Within the records below, find each line with the word "swatch" and copy it out.
=== THE DATA ===
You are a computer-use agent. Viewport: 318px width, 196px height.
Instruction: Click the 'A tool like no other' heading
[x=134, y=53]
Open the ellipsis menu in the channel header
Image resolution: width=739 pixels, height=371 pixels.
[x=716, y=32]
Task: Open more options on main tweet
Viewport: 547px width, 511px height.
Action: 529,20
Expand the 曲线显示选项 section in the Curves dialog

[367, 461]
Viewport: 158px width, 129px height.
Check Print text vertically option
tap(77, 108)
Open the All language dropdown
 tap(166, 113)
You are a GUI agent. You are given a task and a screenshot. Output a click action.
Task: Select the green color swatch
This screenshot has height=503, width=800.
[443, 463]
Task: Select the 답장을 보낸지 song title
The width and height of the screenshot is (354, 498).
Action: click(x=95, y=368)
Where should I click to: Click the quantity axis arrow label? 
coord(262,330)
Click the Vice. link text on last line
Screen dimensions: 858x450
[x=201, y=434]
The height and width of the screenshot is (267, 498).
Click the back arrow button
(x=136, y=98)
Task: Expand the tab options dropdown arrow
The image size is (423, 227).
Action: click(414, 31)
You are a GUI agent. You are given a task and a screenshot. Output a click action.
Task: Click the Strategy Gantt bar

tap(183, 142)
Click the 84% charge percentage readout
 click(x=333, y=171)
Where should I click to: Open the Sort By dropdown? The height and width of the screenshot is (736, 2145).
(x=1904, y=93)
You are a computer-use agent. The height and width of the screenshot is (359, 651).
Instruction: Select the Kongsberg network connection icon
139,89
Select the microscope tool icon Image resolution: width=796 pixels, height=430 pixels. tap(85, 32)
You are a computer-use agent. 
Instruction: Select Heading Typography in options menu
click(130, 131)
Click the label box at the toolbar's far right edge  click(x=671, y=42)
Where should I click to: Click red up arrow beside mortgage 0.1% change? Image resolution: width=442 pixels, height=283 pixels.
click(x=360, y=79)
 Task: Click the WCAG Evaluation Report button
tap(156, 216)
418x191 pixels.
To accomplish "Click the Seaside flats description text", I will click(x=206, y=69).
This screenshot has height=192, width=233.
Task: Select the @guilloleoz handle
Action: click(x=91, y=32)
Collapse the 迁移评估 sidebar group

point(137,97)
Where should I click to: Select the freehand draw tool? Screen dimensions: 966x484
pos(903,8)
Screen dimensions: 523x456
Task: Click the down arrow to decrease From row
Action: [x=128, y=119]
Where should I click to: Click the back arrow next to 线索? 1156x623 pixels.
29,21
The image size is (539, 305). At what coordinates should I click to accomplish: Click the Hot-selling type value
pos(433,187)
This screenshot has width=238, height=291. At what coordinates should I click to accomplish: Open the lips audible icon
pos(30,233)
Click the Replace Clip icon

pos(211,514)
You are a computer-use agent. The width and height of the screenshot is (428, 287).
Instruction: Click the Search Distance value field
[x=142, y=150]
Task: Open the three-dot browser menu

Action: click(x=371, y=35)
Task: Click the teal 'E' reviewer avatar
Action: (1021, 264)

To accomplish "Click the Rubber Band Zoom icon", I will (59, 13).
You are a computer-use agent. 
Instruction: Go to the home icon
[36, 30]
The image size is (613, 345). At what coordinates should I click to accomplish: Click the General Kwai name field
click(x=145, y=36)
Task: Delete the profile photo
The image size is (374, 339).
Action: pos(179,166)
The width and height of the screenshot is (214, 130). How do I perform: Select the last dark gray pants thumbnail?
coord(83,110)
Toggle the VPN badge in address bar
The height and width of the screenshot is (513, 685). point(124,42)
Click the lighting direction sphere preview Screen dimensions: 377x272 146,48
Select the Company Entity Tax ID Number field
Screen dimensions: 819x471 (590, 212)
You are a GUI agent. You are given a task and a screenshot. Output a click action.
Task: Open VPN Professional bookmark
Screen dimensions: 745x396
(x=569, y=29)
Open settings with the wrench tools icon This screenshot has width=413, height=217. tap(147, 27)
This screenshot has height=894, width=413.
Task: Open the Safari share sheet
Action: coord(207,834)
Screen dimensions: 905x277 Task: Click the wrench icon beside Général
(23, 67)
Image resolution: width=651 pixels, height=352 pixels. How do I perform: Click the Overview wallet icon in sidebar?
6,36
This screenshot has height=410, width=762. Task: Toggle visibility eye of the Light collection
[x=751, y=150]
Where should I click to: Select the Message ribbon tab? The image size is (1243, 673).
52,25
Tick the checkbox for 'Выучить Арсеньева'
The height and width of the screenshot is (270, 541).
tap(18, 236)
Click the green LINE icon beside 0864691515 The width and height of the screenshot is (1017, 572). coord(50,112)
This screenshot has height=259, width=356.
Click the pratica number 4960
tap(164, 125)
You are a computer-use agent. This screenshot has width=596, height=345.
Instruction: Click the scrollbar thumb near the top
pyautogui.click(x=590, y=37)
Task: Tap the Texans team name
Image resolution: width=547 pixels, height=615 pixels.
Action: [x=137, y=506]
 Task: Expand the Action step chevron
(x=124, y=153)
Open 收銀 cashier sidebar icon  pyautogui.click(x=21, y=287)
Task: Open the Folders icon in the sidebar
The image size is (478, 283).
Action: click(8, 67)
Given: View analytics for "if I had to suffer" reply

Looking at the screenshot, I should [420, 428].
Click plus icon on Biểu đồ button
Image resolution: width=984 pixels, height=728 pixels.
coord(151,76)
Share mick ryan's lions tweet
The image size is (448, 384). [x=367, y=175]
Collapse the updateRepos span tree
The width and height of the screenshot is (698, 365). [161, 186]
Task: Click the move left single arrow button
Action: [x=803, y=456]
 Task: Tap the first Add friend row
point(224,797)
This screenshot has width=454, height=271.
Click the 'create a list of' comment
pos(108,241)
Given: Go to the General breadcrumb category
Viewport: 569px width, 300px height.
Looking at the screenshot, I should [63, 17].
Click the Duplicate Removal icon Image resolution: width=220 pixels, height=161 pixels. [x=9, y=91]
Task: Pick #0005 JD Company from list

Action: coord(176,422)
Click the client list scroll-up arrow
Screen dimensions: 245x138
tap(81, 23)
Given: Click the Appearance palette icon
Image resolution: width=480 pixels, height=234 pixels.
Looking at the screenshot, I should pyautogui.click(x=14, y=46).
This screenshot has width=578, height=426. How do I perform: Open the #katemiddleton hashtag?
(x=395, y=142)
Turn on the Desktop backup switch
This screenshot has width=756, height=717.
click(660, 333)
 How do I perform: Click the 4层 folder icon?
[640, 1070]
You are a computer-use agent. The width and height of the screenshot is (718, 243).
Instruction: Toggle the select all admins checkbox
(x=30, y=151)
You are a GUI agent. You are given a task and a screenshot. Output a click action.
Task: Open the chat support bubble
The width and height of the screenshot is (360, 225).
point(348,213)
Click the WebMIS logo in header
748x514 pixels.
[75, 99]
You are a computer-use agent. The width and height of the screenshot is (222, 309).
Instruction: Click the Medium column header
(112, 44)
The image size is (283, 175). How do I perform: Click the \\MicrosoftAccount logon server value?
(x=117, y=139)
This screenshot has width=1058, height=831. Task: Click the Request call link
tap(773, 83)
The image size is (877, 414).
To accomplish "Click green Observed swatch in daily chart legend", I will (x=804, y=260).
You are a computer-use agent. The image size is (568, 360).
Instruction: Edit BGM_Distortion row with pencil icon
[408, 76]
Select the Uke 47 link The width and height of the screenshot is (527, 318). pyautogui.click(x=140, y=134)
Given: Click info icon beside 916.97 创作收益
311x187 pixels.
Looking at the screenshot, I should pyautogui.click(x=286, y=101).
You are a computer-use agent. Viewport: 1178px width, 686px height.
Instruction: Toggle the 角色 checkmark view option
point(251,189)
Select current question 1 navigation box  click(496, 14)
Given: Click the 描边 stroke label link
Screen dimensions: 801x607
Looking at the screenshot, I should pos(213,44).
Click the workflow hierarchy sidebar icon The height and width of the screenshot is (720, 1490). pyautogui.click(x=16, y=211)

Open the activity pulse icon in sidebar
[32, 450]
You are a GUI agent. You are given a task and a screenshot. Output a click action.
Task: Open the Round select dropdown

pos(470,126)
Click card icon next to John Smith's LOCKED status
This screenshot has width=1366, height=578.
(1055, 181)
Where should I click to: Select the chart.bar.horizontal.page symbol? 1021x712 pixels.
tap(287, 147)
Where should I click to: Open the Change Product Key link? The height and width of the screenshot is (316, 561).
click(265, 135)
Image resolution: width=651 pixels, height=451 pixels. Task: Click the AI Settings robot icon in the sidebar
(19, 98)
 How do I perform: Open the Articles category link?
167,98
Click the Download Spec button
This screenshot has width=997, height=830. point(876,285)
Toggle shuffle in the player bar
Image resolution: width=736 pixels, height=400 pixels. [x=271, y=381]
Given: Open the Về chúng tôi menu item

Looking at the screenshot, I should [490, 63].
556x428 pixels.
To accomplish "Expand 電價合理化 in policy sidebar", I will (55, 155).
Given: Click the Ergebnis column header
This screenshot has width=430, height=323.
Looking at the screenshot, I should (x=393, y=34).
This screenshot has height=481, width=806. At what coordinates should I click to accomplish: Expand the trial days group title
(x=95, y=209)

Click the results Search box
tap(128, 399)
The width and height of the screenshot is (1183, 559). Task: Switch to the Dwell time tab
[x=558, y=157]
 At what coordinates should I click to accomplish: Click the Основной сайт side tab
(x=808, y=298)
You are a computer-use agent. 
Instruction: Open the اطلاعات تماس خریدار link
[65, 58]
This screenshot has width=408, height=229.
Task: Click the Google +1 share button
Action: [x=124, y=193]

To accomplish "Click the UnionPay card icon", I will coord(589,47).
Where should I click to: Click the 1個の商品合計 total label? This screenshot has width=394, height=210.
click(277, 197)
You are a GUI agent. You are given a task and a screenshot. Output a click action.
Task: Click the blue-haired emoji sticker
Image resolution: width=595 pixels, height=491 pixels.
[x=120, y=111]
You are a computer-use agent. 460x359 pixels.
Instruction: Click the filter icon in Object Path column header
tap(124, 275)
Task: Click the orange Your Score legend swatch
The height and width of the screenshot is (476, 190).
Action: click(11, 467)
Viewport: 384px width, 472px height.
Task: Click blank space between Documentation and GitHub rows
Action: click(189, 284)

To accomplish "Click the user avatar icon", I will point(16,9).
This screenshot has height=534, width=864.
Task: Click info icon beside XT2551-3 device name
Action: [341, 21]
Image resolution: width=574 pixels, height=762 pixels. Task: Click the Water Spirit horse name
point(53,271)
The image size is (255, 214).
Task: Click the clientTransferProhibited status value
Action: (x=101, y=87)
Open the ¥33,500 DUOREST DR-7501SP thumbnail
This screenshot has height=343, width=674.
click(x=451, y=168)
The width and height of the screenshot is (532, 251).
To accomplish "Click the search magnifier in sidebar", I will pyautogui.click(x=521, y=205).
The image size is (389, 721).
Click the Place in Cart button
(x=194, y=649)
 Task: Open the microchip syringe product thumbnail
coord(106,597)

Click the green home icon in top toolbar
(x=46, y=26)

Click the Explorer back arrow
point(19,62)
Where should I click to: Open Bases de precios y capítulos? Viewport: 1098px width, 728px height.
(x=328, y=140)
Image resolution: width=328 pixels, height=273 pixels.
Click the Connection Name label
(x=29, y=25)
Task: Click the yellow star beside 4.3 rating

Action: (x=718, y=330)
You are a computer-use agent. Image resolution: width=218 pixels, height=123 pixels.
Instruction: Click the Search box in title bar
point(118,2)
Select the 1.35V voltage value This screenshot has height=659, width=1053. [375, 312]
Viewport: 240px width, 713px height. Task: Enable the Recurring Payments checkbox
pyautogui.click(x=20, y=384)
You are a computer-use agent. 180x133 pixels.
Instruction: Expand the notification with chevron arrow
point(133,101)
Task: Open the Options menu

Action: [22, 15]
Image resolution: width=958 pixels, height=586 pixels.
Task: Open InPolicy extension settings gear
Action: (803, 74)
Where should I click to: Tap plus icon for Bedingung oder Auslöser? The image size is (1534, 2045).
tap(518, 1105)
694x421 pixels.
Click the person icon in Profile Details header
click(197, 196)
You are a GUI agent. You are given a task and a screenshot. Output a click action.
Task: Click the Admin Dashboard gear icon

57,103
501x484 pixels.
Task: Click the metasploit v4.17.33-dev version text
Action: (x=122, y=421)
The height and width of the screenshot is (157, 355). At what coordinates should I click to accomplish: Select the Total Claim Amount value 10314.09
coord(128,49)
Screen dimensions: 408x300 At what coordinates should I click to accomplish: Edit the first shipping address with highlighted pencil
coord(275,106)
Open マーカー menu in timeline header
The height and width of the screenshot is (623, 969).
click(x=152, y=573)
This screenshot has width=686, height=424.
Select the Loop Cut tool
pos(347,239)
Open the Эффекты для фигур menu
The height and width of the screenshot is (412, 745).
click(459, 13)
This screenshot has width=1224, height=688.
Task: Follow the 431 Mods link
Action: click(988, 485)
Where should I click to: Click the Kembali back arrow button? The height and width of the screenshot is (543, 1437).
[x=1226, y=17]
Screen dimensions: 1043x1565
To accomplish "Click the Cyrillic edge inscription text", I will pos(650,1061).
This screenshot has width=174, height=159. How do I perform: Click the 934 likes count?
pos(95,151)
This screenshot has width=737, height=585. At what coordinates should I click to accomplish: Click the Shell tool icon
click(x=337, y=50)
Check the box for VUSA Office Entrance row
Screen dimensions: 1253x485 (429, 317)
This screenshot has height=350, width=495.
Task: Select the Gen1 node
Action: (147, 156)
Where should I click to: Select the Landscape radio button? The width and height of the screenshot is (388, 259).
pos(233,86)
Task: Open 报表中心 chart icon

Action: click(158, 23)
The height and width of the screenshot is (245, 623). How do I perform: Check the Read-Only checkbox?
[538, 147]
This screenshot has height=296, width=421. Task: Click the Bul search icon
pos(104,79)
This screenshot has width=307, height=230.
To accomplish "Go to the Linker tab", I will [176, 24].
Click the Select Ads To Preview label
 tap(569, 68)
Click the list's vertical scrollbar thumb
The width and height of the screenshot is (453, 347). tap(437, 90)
===
- _EXPECTED ANSWER_:
Task: Select the green color swatch
To accomplish "Click green Observed swatch in daily chart legend", I will (x=804, y=260).
Task: Click the orange Your Score legend swatch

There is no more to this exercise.